Zu erledigende Aufgaben »
a. Gib aus dem Textauszug den Abschnitt von „Ein schwarzes Kind“ bis einschließlich „den Österreichischen Buchpreis.“ wortgetreu wieder.
b. Beantworte anhand des Textauszugs die folgenden Fragen jeweils kurz.
(i) Als was arbeitet Carol Truttman?
(ii) Welchen Vornamen hat der Vater des Kindes nach Angabe der Mutter?
(iii) Für welche Buchpreise war der Roman nominiert?
c. Erkläre in ein bis drei Sätzen, warum die Sozialarbeiterin laut dem Textauszug den Vater des Kindes ausfindig machen muss.

Textauszug »

···

Der Eintrag in einer Akte des Sozialdienstes vermerkt eine Geburt
Die Geschichte beginnt mit einem Eintrag in die Akte des Sozialdienstes der Erzdiözese Green Bay, das Krankenhaus befindet sich in einer Kleinstadt im US-Bundesstaat Wisconsin:
14.07.1953
Besuch/Krankenhaus St. Mary: Der Name der Kindsmutter lautet Carol Anne Truttman. Sie war höflich, aber schroff. Sie erklärte, dass sie den Knaben zur Adoption freigeben wolle und er auf die Kinderstation verlegt werden könne, sobald die Ärzte dies gestatten.
Die Mutter ist erst zwanzig und arbeitet als Telefonistin
Der Eintrag berichtet von der Geburt eines Jungen, Sohn der zwanzigjährigen Telefonistin Carol Truttman. Laut Akte ist Carol ca. 1,60 m groß und 70-75 kg schwer. „Sie ist hellhäutig und hat ein rundlich begrenztes Gesicht mit einem spitzen Kinn. Ihre Stirn ist zurückweichend und kurz. Die Nase ist eher breit, die Obernase leicht flach; sie mutet wie eine Knopfnase an. Der Mund ist groß, die Lippen sind voll. Das Haar ist schulterlang, die Haarfarbe braun, die Haarform weitwellig. Die Augeneinbettung ist tief, die Augen sind klein, rund und hellbraun, die Wimpern kurz.“
Der vollständige Name des unverheirateten Vaters ist unbekannt
Die junge Mutter gibt an, den vollständigen Namen Vaters ihres Kindes nicht zu kennen. Sie wisse nur, dass er mit Vornamen George heiße und 23 oder 24 Jahre alt und unverheiratet sei. Carol vermutet, dass er in Chicago lebt. Sie erklärt, keine Heiratspläne zu haben, sie seien bloß „ein paar Mal“ miteinander ausgegangen.
Der Mutter will ihr Kind nicht, die Schwestern hegen einen Verdacht
Carol will das Kind nicht. So bleibt Daniel in den Händen des Sozialdienstes der Erzdiözese. Doch sehen sich die betreuenden Kinderschwestern schon bald mit einem aus ihrer Sicht schwerwiegenden Verdacht konfrontiert:
31.08.1953
Telefonat m. Sr. Aurelia: Die Schwester war so aufgeregt, dass es schwierig war, sie zu verstehen. Offenbar haben die Schwestern Aurelia und Geneviève das Kind in den letzten Wochen genauestens beobachtet und mehr als einmal eingehend untersucht. Gemeinsam sind sie zu dem Schluss gekommen, dass seine Körpermerkmale eher denen eines Negers entsprechen als denen eines Indianers. Das Kind, betonte Schwester Aurelia, weise „mit Sicherheit“ Merkmale auf, die nicht normal seien.
Ein schwarzes Kind in einer zutiefst rassistischen Gesellschaft
Ein schwarzes Baby ist ein Skandal in der homogen weißen, den rigorosen Gesetzen der Rassentrennung unterworfenen Gesellschaft jener Zeit. Eine Sozialarbeiterin wird beauftragt, die wahre ethnische Herkunft des Kindes ermitteln. Dazu muss sie allerdings den Vater des Kindes ausfindig machen, dessen Identität die leibliche Mutter nicht preisgeben will.
Anna Kims „Geschichte eines Kindes“ beruht auf einem wahren Schicksal
Anna Kims „Geschichte eines Kindes“ ist ein erschütterndes Zeugnis für einen Menschen verachtenden Rassismus, der bis in die Gegenwart hineinwirkt. Mit großem Einfühlungsvermögen entfaltet die Autorin die Geschehnisse vor unseren Augen. Das eigentlich Schockierende dabei ist, dass der Roman auf einem wahren Schicksal beruht. Er war nominiert für den Deutschen und den Österreichischen Buchpreis.

···

Bereitgestellte Daten »
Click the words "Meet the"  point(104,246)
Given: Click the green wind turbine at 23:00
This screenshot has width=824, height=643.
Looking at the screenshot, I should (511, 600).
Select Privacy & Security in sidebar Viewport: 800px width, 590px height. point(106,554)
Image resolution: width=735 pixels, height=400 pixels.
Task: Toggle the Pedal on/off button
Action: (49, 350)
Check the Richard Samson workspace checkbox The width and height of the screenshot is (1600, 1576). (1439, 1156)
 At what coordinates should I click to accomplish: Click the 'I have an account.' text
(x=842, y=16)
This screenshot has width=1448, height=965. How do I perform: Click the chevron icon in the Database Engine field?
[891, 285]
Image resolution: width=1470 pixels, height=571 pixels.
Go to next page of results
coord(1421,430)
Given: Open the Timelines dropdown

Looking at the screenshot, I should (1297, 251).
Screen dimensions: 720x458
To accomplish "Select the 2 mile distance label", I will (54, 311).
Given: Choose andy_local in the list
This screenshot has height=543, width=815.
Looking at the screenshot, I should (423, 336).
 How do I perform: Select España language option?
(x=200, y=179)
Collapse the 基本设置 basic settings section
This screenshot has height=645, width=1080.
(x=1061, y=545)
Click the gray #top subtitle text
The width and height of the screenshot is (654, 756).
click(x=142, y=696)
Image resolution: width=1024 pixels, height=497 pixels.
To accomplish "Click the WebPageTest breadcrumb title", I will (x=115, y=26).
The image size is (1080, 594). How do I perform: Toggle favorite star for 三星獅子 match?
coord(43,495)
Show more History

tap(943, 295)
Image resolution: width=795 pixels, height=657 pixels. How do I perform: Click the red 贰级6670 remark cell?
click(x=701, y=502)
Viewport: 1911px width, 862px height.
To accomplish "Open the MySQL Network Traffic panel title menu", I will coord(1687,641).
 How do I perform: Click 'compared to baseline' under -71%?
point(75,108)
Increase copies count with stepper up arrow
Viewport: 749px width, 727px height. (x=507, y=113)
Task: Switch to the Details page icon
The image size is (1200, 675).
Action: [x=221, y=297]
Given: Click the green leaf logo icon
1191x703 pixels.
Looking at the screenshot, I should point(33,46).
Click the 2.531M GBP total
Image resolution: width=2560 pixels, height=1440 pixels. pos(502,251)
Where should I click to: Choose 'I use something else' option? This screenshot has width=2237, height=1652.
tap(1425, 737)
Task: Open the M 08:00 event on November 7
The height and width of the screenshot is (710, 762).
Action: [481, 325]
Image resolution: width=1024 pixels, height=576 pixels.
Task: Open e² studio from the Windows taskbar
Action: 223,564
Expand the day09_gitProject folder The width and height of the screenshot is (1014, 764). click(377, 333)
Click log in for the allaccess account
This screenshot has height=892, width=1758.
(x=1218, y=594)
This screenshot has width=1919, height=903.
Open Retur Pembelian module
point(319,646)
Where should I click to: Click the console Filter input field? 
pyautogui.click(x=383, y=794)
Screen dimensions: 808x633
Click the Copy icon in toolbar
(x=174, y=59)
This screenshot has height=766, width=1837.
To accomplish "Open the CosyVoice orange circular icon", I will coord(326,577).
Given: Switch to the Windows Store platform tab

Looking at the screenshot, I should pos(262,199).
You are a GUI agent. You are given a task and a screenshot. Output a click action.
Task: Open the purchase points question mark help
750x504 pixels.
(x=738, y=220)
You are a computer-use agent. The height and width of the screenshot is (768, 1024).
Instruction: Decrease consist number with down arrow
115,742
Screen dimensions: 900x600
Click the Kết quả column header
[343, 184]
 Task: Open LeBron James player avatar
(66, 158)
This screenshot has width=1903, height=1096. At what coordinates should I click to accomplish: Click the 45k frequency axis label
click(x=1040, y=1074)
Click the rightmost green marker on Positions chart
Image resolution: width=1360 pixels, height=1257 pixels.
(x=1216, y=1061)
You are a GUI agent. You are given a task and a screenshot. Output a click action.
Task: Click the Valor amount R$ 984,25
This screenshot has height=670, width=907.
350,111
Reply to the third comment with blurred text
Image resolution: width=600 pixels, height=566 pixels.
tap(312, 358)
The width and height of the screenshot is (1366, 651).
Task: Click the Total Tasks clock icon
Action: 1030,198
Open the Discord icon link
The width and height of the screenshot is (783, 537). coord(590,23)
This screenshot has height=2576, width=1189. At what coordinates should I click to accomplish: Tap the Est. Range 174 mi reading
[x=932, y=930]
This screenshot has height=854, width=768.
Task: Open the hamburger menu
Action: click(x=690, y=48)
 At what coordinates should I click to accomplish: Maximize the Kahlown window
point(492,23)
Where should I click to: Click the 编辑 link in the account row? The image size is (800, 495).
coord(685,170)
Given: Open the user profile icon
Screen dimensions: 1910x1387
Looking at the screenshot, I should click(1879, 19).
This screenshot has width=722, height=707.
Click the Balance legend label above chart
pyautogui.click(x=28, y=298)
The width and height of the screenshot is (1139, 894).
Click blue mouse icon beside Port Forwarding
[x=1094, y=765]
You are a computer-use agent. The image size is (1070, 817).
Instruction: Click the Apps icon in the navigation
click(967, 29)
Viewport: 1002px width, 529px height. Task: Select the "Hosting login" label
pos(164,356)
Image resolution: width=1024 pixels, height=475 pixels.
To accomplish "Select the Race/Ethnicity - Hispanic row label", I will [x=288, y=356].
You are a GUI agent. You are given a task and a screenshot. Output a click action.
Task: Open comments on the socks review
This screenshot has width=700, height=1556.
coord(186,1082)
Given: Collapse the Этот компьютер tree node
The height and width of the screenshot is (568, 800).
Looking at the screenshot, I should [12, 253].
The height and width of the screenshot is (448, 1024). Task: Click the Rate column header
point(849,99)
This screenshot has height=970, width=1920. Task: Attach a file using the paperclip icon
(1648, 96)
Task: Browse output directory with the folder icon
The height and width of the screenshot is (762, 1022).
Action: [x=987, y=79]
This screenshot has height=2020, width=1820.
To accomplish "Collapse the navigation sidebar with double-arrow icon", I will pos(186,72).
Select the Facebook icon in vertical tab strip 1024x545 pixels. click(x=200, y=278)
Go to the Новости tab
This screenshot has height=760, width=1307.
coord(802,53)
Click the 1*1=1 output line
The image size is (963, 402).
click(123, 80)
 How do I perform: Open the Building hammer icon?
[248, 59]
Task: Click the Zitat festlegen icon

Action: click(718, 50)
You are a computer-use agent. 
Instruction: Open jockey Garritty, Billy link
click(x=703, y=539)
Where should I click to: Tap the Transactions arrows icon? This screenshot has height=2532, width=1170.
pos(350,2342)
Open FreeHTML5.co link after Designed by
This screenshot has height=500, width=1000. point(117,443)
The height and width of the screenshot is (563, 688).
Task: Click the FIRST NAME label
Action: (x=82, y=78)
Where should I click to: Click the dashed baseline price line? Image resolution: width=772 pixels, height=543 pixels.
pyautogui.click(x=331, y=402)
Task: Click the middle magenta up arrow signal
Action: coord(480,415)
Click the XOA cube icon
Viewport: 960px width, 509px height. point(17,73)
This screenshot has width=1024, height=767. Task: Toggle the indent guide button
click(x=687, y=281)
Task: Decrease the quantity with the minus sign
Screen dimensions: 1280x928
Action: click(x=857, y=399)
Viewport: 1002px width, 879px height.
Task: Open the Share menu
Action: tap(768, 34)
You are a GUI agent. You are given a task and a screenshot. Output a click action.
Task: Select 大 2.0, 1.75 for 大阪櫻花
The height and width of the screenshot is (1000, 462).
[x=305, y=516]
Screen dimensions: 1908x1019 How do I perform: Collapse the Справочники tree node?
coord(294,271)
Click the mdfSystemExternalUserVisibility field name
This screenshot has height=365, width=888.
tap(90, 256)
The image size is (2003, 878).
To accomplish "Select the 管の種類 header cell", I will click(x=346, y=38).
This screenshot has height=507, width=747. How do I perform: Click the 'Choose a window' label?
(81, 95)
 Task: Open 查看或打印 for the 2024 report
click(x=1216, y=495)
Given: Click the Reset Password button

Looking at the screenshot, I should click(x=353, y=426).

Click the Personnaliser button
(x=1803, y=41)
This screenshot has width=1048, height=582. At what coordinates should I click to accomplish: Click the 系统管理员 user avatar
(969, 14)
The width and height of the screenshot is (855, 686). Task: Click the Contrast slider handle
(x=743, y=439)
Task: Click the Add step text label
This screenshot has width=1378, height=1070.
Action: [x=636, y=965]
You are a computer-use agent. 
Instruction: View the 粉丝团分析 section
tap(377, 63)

···

Gelöste Aufgaben »
a.
Ein schwarzes Kind in einer zutiefst rassistischen Gesellschaft
Ein schwarzes Baby ist ein Skandal in der homogen weißen, den rigorosen Gesetzen der Rassentrennung unterworfenen Gesellschaft jener Zeit. Eine Sozialarbeiterin wird beauftragt, die wahre ethnische Herkunft des Kindes ermitteln. Dazu muss sie allerdings den Vater des Kindes ausfindig machen, dessen Identität die leibliche Mutter nicht preisgeben will.
Anna Kims „Geschichte eines Kindes“ beruht auf einem wahren Schicksal
Anna Kims „Geschichte eines Kindes“ ist ein erschütterndes Zeugnis für einen Menschen verachtenden Rassismus, der bis in die Gegenwart hineinwirkt. Mit großem Einfühlungsvermögen entfaltet die Autorin die Geschehnisse vor unseren Augen. Das eigentlich Schockierende dabei ist, dass der Roman auf einem wahren Schicksal beruht. Er war nominiert für den Deutschen und den Österreichischen Buchpreis.

b.
(i) Als Telefonistin.
(ii) George.
(iii) Für den Deutschen und den Österreichischen Buchpreis.

c. Die Sozialarbeiterin hat den Auftrag, die wahre ethnische Herkunft des Kindes zu ermitteln. Dafür muss sie den Vater finden, dessen Identität die leibliche Mutter nicht preisgeben will.